O que dizem os estudos sobre o remdesivir?
Criado inicialmente para combater o ebola, o antiviral é uma aposta importante nos Estados Unidos, de onde saiu um dos principais estudos recentes sobre o medicamento.
Era do remdesivir que o médico Anthony Fauci, do Instituto Nacional de Alergias e Doenças Infecciosas dos EUA (Niaid, na sigla em inglês) e um dos nomes mais importantes no combate ao coronavírus no país, estava falando no final de abril quando disse que testes realizados pelo órgão mostraram um efeito "certeiro" para tratar a covid-19.
O estudo em questão é do tipo RCT e envolveu 1.063 pacientes com quadro moderado a crítico em diferentes países.
Após a publicação do estudo, um editorial do New England Journal of Medicine classificou os resultados como "relativamente modestos". O principal deles foi uma diminuição no tempo para recuperação dos doentes, de 11 dias entre aqueles que receberam o remdesivir na veia e 15 o placebo. Também foi constatado menor percentual de mortalidade entre aqueles que receberam o remdesivir (7,1%) do que os que tomaram o placebo (11,9%), mas essa diferença não é considerada estatisticamente relevante.

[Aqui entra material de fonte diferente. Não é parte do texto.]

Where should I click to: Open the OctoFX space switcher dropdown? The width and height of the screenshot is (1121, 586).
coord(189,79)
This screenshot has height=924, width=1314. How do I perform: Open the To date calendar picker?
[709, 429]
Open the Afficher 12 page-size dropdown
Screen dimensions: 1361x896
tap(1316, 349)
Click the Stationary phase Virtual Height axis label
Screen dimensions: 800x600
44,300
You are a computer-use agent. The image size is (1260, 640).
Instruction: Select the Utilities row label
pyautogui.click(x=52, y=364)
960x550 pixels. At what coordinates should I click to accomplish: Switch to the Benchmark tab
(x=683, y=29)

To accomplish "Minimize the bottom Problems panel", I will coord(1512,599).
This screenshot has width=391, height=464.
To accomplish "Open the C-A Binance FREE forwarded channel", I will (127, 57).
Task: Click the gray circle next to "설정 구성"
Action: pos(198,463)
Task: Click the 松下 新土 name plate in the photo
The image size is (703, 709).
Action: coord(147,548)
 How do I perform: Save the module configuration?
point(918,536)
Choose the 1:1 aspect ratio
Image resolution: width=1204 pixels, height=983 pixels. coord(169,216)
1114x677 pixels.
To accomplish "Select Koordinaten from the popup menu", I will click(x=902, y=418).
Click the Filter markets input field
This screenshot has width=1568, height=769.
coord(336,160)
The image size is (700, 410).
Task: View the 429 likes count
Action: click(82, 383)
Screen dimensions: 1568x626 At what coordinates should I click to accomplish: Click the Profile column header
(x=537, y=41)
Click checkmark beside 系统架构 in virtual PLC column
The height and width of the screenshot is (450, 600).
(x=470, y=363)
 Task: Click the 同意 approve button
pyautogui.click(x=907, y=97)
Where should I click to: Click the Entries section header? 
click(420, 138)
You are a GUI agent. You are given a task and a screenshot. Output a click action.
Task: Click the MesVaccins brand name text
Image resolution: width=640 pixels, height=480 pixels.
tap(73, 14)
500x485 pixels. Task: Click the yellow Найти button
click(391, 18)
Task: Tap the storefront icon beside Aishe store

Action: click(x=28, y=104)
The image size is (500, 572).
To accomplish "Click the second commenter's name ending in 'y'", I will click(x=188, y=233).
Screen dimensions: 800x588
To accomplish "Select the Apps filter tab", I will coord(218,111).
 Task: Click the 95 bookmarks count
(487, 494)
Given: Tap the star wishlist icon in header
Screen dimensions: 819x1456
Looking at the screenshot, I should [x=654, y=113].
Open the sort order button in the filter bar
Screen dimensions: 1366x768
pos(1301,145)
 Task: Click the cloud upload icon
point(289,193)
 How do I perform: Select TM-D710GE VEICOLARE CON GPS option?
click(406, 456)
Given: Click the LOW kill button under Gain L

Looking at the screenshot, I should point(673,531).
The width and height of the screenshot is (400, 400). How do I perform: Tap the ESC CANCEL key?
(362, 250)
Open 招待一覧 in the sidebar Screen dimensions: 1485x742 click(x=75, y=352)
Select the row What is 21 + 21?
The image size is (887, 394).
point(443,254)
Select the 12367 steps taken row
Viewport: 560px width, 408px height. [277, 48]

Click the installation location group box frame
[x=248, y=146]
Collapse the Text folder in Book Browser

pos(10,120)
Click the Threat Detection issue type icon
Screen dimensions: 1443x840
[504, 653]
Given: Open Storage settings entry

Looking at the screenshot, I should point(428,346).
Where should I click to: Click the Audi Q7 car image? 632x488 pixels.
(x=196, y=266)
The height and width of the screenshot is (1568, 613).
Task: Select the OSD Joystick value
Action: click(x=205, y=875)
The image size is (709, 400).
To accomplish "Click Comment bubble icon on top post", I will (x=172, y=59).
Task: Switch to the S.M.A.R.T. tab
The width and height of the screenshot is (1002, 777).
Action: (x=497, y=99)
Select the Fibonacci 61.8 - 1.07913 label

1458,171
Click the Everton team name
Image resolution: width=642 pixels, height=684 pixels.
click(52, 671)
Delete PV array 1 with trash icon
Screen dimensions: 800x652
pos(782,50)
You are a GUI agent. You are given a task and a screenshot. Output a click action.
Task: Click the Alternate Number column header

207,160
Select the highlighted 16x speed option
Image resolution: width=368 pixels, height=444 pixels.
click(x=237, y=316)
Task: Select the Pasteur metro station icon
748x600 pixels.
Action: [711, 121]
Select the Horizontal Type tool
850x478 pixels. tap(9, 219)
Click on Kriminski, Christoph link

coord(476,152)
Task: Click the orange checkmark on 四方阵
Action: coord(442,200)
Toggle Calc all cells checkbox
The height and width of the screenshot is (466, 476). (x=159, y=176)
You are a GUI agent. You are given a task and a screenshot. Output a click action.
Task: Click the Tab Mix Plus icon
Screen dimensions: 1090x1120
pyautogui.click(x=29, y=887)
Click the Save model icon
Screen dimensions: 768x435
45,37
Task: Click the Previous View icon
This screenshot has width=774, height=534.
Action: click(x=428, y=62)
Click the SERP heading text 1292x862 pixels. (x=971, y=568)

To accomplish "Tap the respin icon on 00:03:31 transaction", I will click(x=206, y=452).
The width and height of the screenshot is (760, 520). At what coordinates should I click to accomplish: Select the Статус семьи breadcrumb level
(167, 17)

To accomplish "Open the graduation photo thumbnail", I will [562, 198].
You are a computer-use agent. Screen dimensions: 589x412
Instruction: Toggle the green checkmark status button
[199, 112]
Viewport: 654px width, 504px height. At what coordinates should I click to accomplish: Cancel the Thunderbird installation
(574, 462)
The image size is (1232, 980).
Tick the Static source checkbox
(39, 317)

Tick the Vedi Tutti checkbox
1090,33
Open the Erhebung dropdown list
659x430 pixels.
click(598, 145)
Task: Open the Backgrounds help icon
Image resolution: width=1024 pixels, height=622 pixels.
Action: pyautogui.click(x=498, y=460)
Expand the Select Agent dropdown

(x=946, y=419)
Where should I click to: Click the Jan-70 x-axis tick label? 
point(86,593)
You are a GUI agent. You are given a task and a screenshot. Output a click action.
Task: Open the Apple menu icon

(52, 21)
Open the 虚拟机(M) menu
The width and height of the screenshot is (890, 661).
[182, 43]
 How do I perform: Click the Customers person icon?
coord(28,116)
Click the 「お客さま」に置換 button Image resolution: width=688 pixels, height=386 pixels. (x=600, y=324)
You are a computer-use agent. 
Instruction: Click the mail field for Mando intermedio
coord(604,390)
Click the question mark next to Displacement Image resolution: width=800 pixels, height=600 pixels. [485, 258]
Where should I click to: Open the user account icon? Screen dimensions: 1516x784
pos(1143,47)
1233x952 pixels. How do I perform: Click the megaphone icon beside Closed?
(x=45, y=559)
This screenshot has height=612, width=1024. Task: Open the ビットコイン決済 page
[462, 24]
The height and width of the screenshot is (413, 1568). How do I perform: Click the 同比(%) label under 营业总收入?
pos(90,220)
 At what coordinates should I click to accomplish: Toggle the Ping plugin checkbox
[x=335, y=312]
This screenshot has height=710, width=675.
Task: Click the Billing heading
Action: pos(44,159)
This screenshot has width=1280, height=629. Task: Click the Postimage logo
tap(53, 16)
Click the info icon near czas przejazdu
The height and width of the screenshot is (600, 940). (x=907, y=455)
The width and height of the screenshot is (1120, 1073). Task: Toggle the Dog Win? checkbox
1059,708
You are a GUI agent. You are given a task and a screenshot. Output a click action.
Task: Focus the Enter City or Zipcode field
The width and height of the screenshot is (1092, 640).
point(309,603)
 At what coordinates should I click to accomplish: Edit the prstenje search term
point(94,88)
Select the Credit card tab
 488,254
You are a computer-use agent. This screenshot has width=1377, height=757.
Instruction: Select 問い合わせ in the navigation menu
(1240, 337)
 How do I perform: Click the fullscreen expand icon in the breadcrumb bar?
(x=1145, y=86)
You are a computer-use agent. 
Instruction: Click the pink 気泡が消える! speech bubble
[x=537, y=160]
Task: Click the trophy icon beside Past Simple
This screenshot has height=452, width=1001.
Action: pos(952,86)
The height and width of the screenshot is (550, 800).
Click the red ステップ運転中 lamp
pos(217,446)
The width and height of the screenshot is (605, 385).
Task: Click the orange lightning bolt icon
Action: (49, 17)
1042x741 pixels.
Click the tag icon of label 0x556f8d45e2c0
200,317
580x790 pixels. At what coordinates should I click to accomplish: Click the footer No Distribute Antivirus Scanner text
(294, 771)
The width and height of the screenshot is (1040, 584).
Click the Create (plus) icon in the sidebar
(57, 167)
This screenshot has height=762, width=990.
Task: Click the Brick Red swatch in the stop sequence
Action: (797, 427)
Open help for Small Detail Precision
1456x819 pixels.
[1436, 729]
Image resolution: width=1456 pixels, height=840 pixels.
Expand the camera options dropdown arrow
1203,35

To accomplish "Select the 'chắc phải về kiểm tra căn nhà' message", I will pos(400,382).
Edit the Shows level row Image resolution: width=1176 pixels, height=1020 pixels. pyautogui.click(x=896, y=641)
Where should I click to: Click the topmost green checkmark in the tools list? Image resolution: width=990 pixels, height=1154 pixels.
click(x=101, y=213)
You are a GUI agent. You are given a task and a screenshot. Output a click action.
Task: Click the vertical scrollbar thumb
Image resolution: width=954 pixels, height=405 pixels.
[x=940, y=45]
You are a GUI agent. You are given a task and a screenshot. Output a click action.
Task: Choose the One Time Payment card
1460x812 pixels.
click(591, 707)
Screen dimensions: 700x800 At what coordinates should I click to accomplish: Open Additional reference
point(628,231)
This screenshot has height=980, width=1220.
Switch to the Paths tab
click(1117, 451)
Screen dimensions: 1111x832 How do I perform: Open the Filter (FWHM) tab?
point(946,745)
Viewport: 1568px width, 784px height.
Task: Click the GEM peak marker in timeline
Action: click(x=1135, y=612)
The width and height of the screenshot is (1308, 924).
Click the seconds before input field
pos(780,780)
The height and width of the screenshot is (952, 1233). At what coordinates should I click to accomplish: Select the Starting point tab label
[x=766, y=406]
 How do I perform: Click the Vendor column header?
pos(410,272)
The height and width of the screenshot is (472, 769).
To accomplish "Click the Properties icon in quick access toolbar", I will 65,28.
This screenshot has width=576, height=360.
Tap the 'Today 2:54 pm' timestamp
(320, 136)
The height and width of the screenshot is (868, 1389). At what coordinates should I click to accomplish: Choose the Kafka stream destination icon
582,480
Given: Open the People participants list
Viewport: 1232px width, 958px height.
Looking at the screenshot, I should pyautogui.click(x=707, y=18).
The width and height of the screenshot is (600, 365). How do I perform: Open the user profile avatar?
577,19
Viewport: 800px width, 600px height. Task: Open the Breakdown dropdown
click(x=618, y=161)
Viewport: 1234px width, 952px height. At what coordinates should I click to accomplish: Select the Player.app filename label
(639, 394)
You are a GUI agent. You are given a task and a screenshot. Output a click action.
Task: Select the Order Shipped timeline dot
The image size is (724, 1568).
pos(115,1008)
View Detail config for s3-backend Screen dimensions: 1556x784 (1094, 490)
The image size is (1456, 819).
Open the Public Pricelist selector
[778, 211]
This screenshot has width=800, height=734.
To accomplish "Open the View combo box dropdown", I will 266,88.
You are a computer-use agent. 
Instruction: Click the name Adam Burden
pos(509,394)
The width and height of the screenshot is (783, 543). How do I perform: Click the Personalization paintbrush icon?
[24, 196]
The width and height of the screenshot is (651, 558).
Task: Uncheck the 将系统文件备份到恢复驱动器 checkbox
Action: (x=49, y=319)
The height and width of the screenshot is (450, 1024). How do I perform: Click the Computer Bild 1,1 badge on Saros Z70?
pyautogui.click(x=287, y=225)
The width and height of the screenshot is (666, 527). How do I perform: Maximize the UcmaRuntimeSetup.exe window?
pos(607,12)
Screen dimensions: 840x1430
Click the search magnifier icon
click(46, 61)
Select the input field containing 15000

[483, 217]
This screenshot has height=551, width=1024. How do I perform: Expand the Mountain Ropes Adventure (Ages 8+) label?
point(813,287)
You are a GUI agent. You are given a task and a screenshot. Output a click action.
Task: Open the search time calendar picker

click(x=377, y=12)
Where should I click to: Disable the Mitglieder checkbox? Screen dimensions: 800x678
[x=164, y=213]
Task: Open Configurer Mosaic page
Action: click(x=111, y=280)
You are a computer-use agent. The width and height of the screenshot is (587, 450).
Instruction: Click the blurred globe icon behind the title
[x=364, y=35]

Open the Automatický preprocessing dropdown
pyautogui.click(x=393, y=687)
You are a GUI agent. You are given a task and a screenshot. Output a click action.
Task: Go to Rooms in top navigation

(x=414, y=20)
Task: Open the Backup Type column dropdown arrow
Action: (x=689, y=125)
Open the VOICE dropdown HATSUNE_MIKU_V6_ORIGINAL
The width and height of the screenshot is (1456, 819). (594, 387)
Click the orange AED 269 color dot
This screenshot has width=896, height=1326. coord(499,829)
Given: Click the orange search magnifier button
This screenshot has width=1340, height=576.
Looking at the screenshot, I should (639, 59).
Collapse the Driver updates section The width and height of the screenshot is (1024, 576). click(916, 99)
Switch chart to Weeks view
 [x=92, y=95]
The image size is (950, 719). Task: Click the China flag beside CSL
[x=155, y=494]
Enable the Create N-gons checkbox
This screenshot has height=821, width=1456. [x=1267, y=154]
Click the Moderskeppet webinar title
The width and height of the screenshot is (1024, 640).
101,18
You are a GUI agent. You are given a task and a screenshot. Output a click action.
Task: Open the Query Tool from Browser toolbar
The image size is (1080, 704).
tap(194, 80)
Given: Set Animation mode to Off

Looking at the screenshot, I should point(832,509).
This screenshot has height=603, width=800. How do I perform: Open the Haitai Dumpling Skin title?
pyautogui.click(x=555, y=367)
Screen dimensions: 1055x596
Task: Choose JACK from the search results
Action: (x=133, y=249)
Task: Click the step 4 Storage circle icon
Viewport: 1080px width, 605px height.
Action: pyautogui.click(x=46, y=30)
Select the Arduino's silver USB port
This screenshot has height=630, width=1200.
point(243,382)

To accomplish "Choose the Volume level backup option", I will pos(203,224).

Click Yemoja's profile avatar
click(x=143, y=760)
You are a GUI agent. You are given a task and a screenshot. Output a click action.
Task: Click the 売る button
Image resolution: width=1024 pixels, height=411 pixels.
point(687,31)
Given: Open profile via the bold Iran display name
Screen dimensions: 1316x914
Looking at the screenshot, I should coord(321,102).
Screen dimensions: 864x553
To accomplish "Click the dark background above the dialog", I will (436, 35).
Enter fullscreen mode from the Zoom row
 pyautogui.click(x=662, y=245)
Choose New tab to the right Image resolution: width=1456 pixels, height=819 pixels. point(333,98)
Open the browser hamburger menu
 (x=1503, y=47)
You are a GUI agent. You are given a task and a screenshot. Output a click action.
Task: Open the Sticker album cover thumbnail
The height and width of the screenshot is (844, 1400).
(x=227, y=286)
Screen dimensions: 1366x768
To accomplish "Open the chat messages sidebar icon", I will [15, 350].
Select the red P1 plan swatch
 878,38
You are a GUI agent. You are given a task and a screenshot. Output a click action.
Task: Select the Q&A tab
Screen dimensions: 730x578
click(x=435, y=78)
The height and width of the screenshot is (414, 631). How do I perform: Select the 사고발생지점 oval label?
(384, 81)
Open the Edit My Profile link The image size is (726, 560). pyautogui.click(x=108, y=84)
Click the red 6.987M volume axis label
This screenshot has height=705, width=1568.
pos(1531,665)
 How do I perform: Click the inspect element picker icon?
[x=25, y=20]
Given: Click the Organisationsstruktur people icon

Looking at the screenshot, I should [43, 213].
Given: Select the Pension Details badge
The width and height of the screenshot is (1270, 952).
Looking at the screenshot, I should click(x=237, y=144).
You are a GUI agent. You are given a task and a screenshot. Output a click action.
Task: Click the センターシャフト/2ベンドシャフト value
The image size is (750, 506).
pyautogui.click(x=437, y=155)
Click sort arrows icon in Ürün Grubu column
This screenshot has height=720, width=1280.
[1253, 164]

Efeitos colaterais sérios foram observados em 27% dos que tomaram o placebo e 21% no grupo do remdesivir — neste, os efeitos mais comuns foram anemia e insuficiência renal. Mas em ambos os grupos, nenhuma morte foi ligada aos tratamentos.
"Nossos resultados preliminares dão suporte ao uso do remdesivir em pacientes hospitalizados com covid-19 e que precisam de suplemento de oxigênio. No entanto, considerando a alta mortalidade apesar do uso do remdesivir, é evidente que um tratamento apenas com um antiviral não é suficiente", conclui o artigo, sugerindo associação com outros antivirais ou tipos de medicamentos.
O remdesivir inibe a replicação de vírus, como foi observado antes em testes com animais para a Síndrome Respiratória do Oriente Médio (Mers). In vitro, com células cultivadas em laboratório, o medicamento também mostrou boa atividade contra o coronavírus que causa a covid-19 — mas isso precisa, para todo tratamento, ser ratificado em testes com pacientes.
Pesquisadores chineses publicaram em abril um artigo no periódico Lancet concluindo que o "remdesivir não se mostrou associado a benefícios clínicos estatisticamente significativos" em tempo de recuperação ou mortalidade na comparação com um placebo.
O estudo, também do tipo RCT, envolveu 237 adultos internados em estado grave por covid-19 em hospitais de Wuhan, cidade chinesa origem da covid-19. Mas este experimento acabou sendo limitado por medidas de isolamento, que atrapalharam o recrutamento de pacientes — o que os próprios autores reconhecem como um fator que pode ter influenciado nos resultados.